:: Work to complete ::
Copy out every line of the records word for word, starting from the very first line and going down through the line that contains "Action: click(x=37, y=10)", with both of those lines included.

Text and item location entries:
<<<<

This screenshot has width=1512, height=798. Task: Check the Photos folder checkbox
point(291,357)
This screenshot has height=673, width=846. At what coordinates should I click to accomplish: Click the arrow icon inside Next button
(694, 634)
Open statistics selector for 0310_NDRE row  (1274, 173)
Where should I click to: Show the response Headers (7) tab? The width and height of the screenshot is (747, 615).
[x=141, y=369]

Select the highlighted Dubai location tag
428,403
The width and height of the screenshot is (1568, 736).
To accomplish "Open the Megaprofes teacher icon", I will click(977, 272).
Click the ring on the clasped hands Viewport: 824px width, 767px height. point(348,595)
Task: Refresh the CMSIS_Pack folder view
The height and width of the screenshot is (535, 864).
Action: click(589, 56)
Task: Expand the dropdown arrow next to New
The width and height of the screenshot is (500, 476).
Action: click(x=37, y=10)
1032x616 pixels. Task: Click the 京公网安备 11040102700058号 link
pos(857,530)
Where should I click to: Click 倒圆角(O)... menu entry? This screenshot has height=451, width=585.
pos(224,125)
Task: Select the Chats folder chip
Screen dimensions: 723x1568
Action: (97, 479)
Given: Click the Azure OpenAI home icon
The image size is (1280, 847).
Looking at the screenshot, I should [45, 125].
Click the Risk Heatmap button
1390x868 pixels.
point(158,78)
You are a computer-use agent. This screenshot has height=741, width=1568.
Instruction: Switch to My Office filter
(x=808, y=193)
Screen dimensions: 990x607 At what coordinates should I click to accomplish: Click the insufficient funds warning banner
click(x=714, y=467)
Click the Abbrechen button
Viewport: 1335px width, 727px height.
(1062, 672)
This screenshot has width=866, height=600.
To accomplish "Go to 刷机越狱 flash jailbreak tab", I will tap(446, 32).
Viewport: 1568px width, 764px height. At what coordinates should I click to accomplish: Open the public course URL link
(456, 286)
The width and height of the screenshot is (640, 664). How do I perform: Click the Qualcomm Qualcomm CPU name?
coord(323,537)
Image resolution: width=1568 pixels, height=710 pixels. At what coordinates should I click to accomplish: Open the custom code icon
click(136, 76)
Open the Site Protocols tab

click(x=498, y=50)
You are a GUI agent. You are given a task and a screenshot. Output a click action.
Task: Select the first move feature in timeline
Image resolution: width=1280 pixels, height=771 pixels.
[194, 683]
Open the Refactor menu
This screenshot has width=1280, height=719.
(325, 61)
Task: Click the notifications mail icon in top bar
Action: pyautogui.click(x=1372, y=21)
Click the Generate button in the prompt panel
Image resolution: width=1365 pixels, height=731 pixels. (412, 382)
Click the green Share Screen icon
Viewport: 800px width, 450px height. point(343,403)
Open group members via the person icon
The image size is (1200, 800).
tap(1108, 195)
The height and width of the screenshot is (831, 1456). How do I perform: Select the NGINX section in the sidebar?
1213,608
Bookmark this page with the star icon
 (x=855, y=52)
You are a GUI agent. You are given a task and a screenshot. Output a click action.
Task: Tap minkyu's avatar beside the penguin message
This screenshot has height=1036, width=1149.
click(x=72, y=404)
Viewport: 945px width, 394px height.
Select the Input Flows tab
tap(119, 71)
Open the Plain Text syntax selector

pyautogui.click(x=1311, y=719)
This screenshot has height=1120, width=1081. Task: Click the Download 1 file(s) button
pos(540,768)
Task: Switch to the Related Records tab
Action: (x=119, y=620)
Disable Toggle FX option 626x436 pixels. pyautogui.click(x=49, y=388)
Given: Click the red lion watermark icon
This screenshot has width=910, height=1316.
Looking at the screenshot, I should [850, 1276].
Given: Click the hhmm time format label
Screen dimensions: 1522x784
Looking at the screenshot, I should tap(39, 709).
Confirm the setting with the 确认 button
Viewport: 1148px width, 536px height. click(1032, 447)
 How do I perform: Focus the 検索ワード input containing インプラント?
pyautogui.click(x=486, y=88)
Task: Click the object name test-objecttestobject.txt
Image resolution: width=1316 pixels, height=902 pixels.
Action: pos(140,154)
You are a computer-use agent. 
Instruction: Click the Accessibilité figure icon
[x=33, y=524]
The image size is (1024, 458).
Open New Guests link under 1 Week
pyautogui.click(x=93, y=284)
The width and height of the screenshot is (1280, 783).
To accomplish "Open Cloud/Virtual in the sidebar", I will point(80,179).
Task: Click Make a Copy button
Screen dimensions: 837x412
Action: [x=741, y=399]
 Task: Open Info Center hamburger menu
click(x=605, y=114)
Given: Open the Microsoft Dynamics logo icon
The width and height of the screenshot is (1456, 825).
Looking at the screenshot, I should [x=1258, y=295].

>>>>

:: Correct answer ::
This screenshot has width=1512, height=798. Task: Check the Photos folder checkbox
point(291,357)
This screenshot has height=673, width=846. At what coordinates should I click to accomplish: Click the arrow icon inside Next button
(694, 634)
Open statistics selector for 0310_NDRE row  (1274, 173)
Where should I click to: Show the response Headers (7) tab? The width and height of the screenshot is (747, 615).
[x=141, y=369]

Select the highlighted Dubai location tag
428,403
The width and height of the screenshot is (1568, 736).
To accomplish "Open the Megaprofes teacher icon", I will click(977, 272).
Click the ring on the clasped hands Viewport: 824px width, 767px height. point(348,595)
Task: Refresh the CMSIS_Pack folder view
The height and width of the screenshot is (535, 864).
Action: click(589, 56)
Task: Expand the dropdown arrow next to New
The width and height of the screenshot is (500, 476).
Action: click(x=37, y=10)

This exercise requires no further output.